Every ECS environment carries $85-100/month in fixed overhead — ALB ($22/mo), NAT Gateway ($33-66/mo), CloudWatch logs — before a single container runs. At 12 environments, that is $1,000+/month of cost that tags miss and scheduling cannot eliminate.

When engineers estimate ECS environment costs, they calculate compute: vCPU hours, memory hours, maybe RDS. What they miss is the fixed overhead that exists before a single container runs.

Every environment needs its own ALB, NAT Gateway (ideally in each AZ for HA), and CloudWatch log groups. These costs are flat — they don't scale with usage, they don't go away when you stop tasks at night, and they don't appear on the compute line in Cost Explorer.

ResourceMonthly costNotes — Application Load Balancer: $22/mo$0.0225/hr base + $0.008/LCU-hr

NAT Gateway (2 AZs)~$66/mo$0.045/hr × 2 AZs + $0.045/GB data

CloudWatch log retention$3–15/moDepends on log volume + retention days

SSM parameters, ECR storage$1–5/moUsually negligible, adds up at scale

Total fixed overhead$85–100/moBefore first task runs

At 3 environments, that's ~$300/month in overhead — noticeable but manageable. At 10 environments it's $850–1,000/monthbefore a single task runs. At 20 environments it's a $1,700–2,000/month line item that doesn't appear anywhere obvious. The full breakdown of Fargate's real per-environment cost covers the pricing model in detail.

What you can do about it

Share the ALB across non-prod environments using host-based routing rules (one ALB, multiple environments via different hostnames). This eliminates per-environment ALB cost for dev/staging. NAT Gateway is harder to share cleanly — teams that care about NAT cost switch non-prod environments to public subnet placement with no NAT. Slightly less secure, meaningfully cheaper. Prod always gets its own ALB and NAT.

KEY INSIGHT: Every ECS environment carries $85–100/month in fixed overhead — ALB, NAT Gateway, CloudWatch — before a single container runs. At 10 environments that's $850–1,000/month of infrastructure cost that doesn't scale with usage and doesn't stop when tasks are scheduled offline.

Download the skill file — audit your fleet

This skill file audits every ECS cluster in your account: names vs. convention, zero-task environments costing $85-100/mo each, and Cloud Map and ALB limit usage. This skill file inventories every cluster as an environment, checks names against a convention, flags likely-orphaned environments, and reports how close you are to the Cloud Map and ALB limits covered below.
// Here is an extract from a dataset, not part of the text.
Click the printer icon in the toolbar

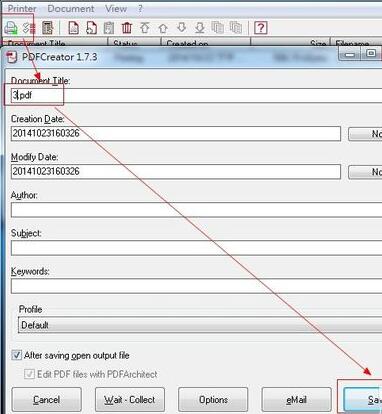tap(11, 28)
*ECS Environment Inventory & Naming Audit Lists every cluster with service count *

Naming: the one convention that rules everything

Use {region_short}-{account}-{envname} (e.g. use1-prod-main) as a single prefix propagated to every ECS resource — cluster, task def, SSM path, IAM role, and log group. grep it in logs, script it in bash, join it with billing data. The convention itself matters less than enforcement: pick one and automate it.

At 3 environments you can get away with ad-hoc names. At 10 you can't — because every AWS resource name is a billing dimension, an IAM scope, and a CloudWatch filter. Inconsistent names mean you can't attribute cost, can't write scoped IAM policies, and can't build dashboards without a lookup table.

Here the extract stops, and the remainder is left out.